Randomness in built-in .sort

Sun Jan 4 19:23:06 PST 2009

On Mon, Jan 5, 2009 at 12:05 PM, dsimcha <dsimcha at yahoo.com> wrote:
> == Quote from Bill Baxter (wbaxter at gmail.com)'s article
>> It seems to me that the built-in .sort uses a randomized algorithm
>> that leads to results that differ from run-to-run when there are
>> elements with identical keys.
>> This seems like a bad idea to me for the built-in algorithm to have
>> non-deterministic behavior because it means you can have bugs that
>> aren't consistently repeatable.
>> I think the built-in sort should be some kind of stable sort.   Also
>> the stability or lack thereof is not mentioned in the spec, and it
>> probably should be because stability is critical for some uses of
>> sorting.  One shouldn't have to guess whether a given implementation
>> of D will use a stable sort or not.
>> --bb
>
> IDK why sorting is builtin anyhow.  I did some benchmarks a while back, and the
> builtin sort is slower than std.algorithm.  IIRC the builtin sort uses function
> pointers for comparison, while the std.algorithm sort uses template parameters
> that can be inlined at compile time.  I know this was mentioned before, but it
> didn't really get fully discussed.  Why is sorting builtin?  With property syntax,
> there's not even any syntactic sugar advantage.  Furthermore, the builtin sort is
> substantially less flexible than a library sort.

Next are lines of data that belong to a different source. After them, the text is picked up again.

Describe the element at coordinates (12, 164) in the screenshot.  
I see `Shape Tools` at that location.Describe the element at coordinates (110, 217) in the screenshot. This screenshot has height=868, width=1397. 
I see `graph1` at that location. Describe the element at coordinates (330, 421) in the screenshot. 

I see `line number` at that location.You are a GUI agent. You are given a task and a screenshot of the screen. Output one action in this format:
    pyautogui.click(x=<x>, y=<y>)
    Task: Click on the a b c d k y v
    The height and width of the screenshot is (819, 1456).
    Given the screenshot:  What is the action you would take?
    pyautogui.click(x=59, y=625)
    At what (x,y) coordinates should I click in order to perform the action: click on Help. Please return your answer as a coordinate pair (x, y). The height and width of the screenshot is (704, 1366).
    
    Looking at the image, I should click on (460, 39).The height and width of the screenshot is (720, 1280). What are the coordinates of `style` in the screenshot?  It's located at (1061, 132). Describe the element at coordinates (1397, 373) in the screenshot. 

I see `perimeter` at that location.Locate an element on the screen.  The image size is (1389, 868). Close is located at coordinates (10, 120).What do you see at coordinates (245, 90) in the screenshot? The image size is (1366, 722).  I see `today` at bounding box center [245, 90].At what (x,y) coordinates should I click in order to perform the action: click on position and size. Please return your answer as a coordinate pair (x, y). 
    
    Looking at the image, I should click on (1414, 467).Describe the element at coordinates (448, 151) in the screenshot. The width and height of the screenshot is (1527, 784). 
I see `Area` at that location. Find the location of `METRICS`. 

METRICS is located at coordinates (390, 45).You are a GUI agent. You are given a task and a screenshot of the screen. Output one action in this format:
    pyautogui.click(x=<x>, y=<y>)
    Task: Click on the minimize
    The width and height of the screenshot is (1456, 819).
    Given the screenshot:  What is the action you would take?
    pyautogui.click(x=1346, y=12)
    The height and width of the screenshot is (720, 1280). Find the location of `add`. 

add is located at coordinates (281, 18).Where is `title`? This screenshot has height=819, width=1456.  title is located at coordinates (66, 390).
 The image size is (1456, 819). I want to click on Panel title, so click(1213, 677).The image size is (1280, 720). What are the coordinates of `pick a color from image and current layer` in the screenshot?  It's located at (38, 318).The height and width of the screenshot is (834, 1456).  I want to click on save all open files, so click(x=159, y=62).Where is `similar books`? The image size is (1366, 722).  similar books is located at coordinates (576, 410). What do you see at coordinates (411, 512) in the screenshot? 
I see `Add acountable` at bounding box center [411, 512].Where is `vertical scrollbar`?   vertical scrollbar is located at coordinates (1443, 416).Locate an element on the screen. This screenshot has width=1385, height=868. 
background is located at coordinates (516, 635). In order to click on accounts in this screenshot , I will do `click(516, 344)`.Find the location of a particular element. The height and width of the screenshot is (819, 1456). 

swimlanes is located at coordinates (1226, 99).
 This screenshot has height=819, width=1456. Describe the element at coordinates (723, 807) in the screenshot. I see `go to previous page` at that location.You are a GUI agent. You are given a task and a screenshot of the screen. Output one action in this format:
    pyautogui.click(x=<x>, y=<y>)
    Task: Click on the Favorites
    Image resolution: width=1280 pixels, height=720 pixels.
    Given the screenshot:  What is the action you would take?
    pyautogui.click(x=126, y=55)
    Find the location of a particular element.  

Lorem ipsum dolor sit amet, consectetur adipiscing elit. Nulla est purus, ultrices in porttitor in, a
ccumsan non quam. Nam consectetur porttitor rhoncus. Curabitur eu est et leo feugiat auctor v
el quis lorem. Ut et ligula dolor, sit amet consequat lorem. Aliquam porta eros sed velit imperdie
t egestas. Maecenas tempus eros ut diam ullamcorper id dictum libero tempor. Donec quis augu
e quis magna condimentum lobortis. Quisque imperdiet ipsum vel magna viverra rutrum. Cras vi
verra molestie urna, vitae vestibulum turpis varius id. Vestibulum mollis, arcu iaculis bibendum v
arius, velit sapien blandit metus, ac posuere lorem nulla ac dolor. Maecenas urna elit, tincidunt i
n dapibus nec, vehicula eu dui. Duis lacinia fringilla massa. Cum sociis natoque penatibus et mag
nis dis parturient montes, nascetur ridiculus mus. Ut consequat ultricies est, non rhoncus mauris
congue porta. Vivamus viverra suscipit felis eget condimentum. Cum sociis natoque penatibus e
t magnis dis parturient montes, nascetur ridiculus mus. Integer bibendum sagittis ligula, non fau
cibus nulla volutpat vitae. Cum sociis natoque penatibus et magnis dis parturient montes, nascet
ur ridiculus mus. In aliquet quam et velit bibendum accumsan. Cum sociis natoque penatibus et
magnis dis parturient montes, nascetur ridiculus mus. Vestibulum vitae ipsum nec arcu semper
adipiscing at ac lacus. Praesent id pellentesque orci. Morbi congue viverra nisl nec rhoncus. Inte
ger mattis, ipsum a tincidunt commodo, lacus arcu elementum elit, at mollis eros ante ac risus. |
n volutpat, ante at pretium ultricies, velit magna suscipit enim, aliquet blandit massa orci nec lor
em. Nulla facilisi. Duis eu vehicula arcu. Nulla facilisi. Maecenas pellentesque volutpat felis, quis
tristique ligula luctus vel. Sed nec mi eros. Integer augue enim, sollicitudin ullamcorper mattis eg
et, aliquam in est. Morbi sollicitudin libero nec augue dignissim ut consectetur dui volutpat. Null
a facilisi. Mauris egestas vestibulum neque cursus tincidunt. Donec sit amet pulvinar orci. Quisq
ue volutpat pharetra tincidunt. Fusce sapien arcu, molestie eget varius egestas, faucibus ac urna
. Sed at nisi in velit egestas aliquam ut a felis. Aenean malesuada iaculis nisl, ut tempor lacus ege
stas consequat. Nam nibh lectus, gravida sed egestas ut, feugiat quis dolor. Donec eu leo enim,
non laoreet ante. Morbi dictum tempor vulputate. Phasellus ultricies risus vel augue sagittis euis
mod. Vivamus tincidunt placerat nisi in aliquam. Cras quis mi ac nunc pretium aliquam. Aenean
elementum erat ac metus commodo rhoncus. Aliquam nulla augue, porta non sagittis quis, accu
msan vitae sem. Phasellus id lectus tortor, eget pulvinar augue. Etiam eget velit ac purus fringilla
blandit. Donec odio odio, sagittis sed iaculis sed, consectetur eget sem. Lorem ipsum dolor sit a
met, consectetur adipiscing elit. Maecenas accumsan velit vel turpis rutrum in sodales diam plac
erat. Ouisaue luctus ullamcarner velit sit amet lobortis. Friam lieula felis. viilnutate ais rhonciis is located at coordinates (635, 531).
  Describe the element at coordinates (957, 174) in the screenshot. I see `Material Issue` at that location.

I agree.  Builtin sort should probably just go away in D2.
But it's there in D1 and can't be removed now.  The best we can hope
for there is for the specification to be tightened up to specify that
.sort must be a stable algorithm.

> On another note, it would be nice if std.algorithm implemented a stable O(N log N)
> sort, like a merge sort.  Right now, IIRC it uses an interesting stable swapping
> algorithm on top of a quick sort for O(N log^2 N) performance.  This is good when
> space is tight, but I think in most cases a merge sort is better as a stable sort.
>
> On the other hand, if builtin sort is kept, then I agree with you:  It should
> follow the D convention of doing the safe thing by default (stable sort with no
> O(N^2) corner cases) and allowing less safe behavior (unstable but possibly faster
> sort that may or may not have some O(N^2) corner cases) in libraries.

For my purposes, I just found Oskar Linde's stable sort implementation
(based on merge sort), and am using that now.
It supports a delegate as a predicate, too, which made my code a lot
simpler (got rid of a dummy struct who's only purpose was to provide
the necessary opCmp I wanted).

So yeh, there's not much point for built-in .sort (and .reverse)...
except the ever-present "it it's easier to get CTFE working if it's
built-in", because the compiler can have a special case CTFE
implementation of those operations.

--bb